Anyone who has been in the book business for more than two weeks knows that the Christmas selling season is absolutely crucial to a retail store’s success. Most bookstores do three or four times the business in December compared with any other single month of the year. It’s not even close.

Anyone who has been in a bookstore for more than five minutes, or who has any common sense, also knows that you have to have books on the shelves in order to sell them. And any sentient being with a consciousness above that of a meatloaf must also realize that if you don’t ship books to bookstores at Christmas, they can’t sell them for you. You might as well just sign over the mortgage to Amazon and be done with it.

Why, then, do some publishers allow draconian credit policies to overrule common sense by tightening the credit noose on stores at the worst possible time of year? Some of our publishing colleagues seem to have forgotten the necessity of having actual books available for actual live customers. In all the giddy rapture about digital content, publishers seem to ignore the fact that three-quarters of all the books sold this season will still be the old-fashioned kind, the kind people have been buying for centuries, the physical objects printed on paper. Yet credit terms have never been tighter, constricting the flow of merchandise, causing sales to be lost.

Punitive credit policies can have a direct effect on holiday sales. By imposing tougher credit limits and enforcing stricter payment terms, publishers can virtually guarantee that many books will never sit on a bookshelf or sales table during the busiest book-buying season of the year. Publishers themselves increase their output in the fall, yet often fail to increase credit limits that would allow retailers to carry all of these new releases. The result is often massive returns, as booksellers must choose between keeping titles they know they can sell at Christmas or risk being put “on hold” and not getting the newest books for the fall.

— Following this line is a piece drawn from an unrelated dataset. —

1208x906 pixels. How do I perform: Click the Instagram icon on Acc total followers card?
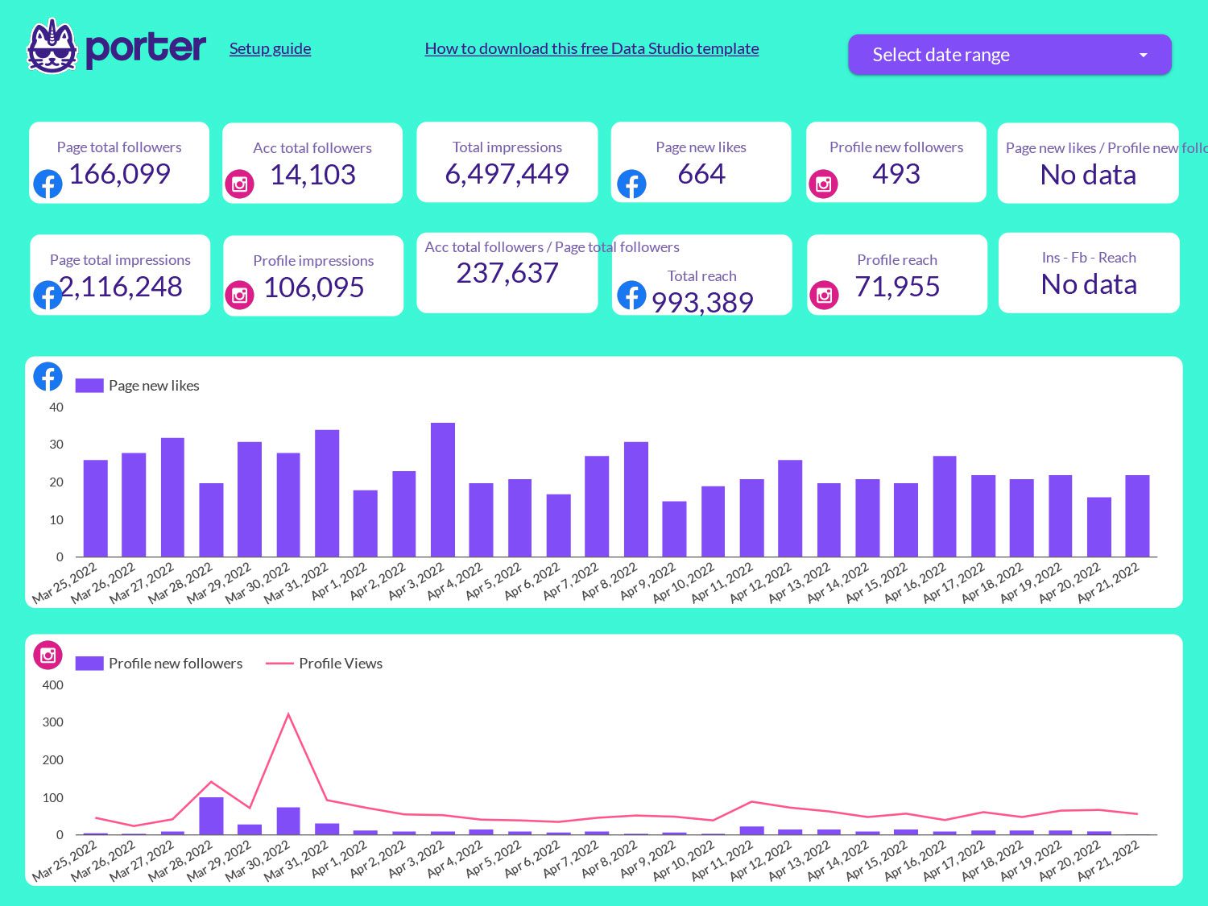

In better times, publishers and booksellers worked together, in partnership, to promote authors, to increase sales, and to expand the book business as a whole. In those halcyon days, every publisher offered extended holiday terms, like “Christmas dating,” a tacit acknowledgment that it was in everyone’s interest to get more books into more customers’ hands, especially during the critical shopping season. American shoppers are accustomed to immediate gratification. If a book they want to buy for a gift isn’t in the store when they want it, they will very likely spend their money on a pair of slippers instead.

Publishers have their own problems, to be sure, but putting the squeeze on retail bookstores is unlikely to solve many of them. Booksellers are the unsung foot soldiers of a complex distribution system, which, after all, was invented by publishers, decades ago, and hasn’t improved much over the years. But that distribution system, however antiquated, is not going to go away overnight. And it may not be quite as broken as some people think. There will always be a need for places where customers can browse, shop, and leaf through a real book. And that means shipping more books into stores, especially during the busiest season, so that they can be seen and purchased as gifts by mighty throngs of holiday shoppers.

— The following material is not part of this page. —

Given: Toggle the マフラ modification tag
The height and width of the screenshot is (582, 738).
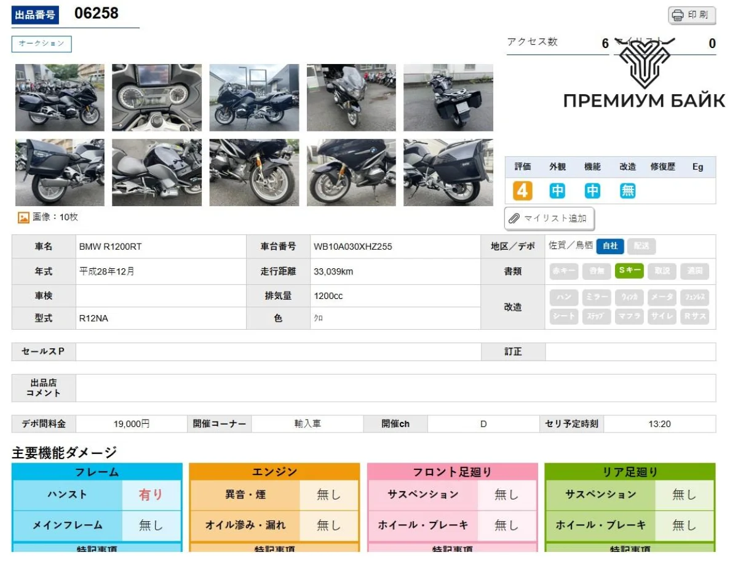Looking at the screenshot, I should tap(629, 316).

Bookstores still need books. And publishers still need bookstores. This Christmas shopping season, for the sake of the industry, the Credit Grinch needs to take a holiday.

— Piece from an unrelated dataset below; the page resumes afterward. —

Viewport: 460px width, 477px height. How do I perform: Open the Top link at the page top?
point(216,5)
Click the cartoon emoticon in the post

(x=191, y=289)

David Didriksen has been a retail bookseller for 35 years. He held executive positions with a number of regional chains, including Lauriat’s, Paperback Booksmith, and Kroch’s and Brentano’s. As senior vice president for Hudson News, he ran the Book Corner chain and opened Hudson’s first airport bookstores. Currently, he is the owner of Willow Books & Cafe, one of the largest independent bookstores in the northeast, located in Acton, Mass. This month marks the 15th anniversary of Willow Books & Cafe.